Importers whose loads have somehow made it into the domestic supply chain are breathing easier, but exporters still face “logistical nightmares” as they try to rebook outbound shipments on other lines (most of whom have raised their rates). Inland distribution centers and rail ramps remained weighed down by stacks of empty Hanjin boxes that no one wants to handle.

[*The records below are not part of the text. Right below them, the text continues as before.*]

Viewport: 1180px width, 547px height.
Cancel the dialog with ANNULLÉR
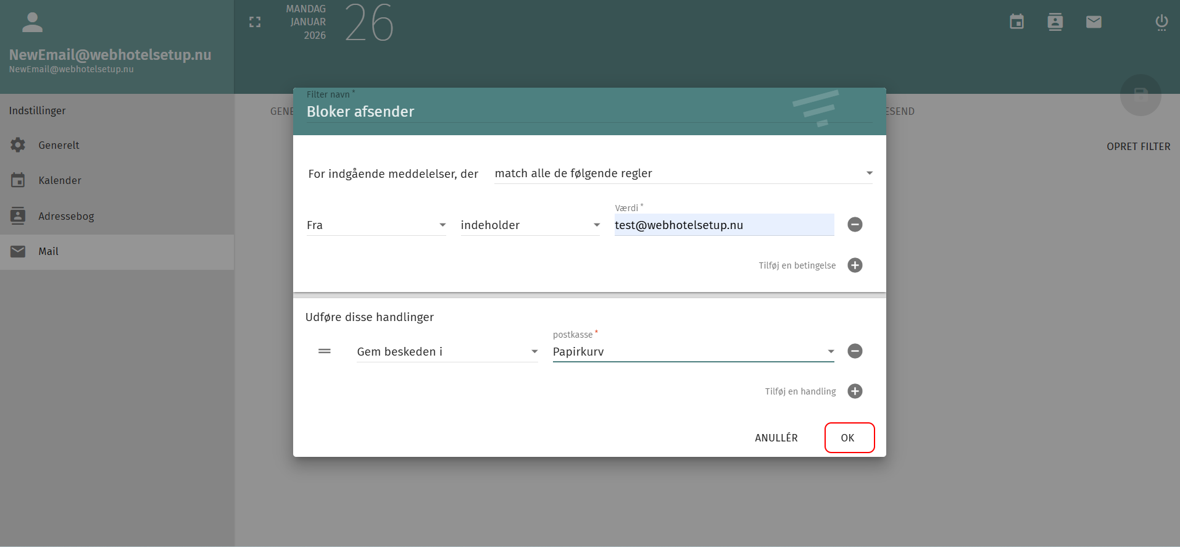[x=776, y=438]
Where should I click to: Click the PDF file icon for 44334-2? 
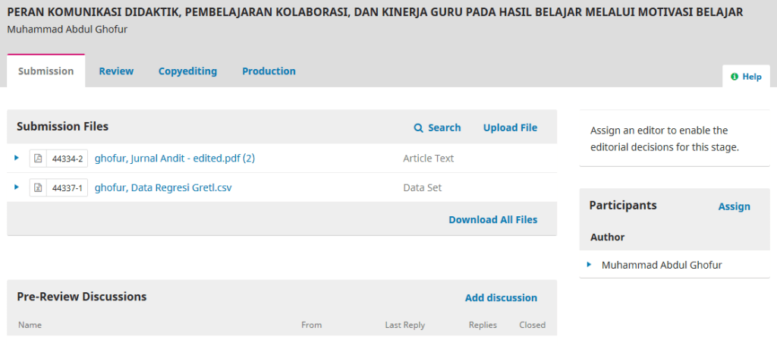pos(38,159)
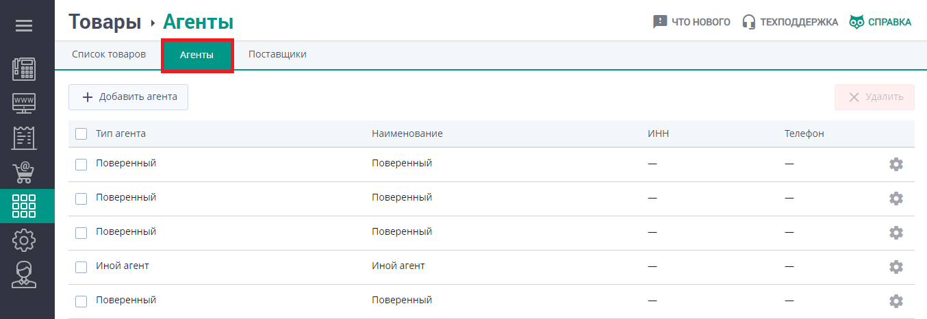This screenshot has width=927, height=319.
Task: Open the Справка help link
Action: coord(880,22)
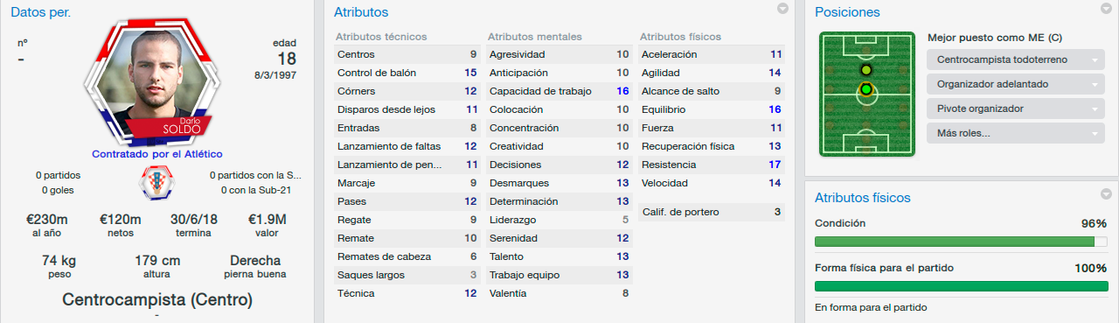This screenshot has height=323, width=1119.
Task: Click the Datos per. panel title
Action: point(41,12)
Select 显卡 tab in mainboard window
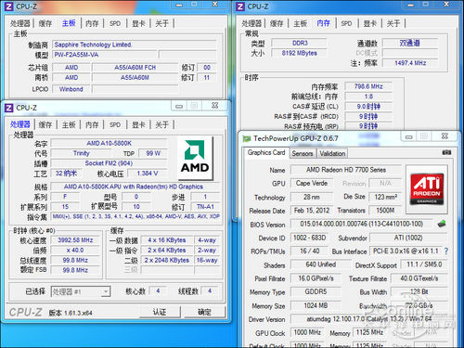Image resolution: width=464 pixels, height=348 pixels. click(138, 23)
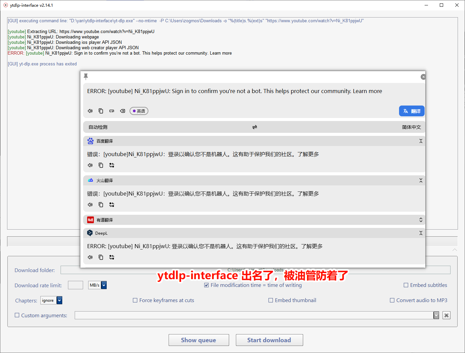Copy the original error message text
The width and height of the screenshot is (465, 353).
click(101, 111)
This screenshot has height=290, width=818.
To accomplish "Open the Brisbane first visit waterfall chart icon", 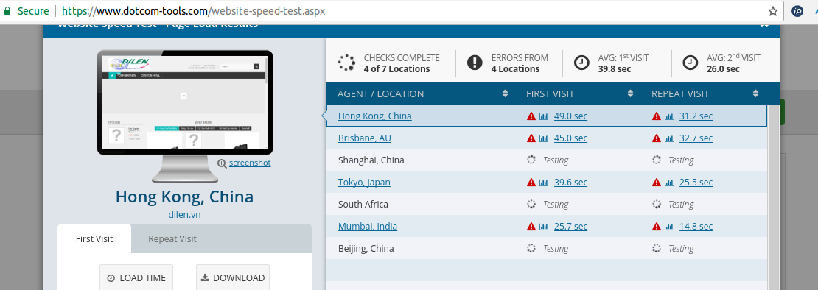I will [x=544, y=138].
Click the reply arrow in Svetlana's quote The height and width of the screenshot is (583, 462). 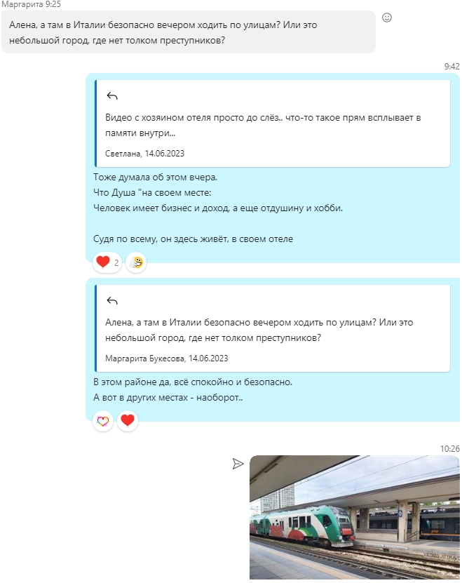point(112,96)
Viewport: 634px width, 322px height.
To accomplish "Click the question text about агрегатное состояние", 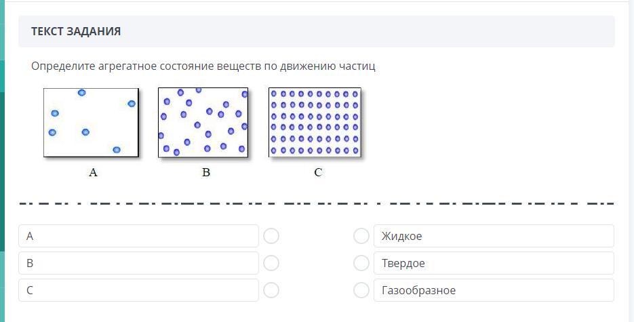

This episode has reinforced the need and criticality of first- and last-mile supply chain visibility. If your container is on a ship, you likely know it is there, and that vessel is bristling with GPS sensors and data, albeit nothing actionable per se from a shipper or consignee perspective. However, for owners and managers of cargoes en-route to the port or from the port to the ultimate destination can benefit from visibility and the tools to manage these moves in times of crisis, be it financial or otherwise. REZ-1 offers several solutions that help, among them Dispatch Manager to control land-side transportation and its providers; and Domestic Reload to help turn “stranded empties” into back-haul revenue opportunities.
You have to know where your boxes are, and have the tools to do something with them, to mitigate the operational risks of container transportation.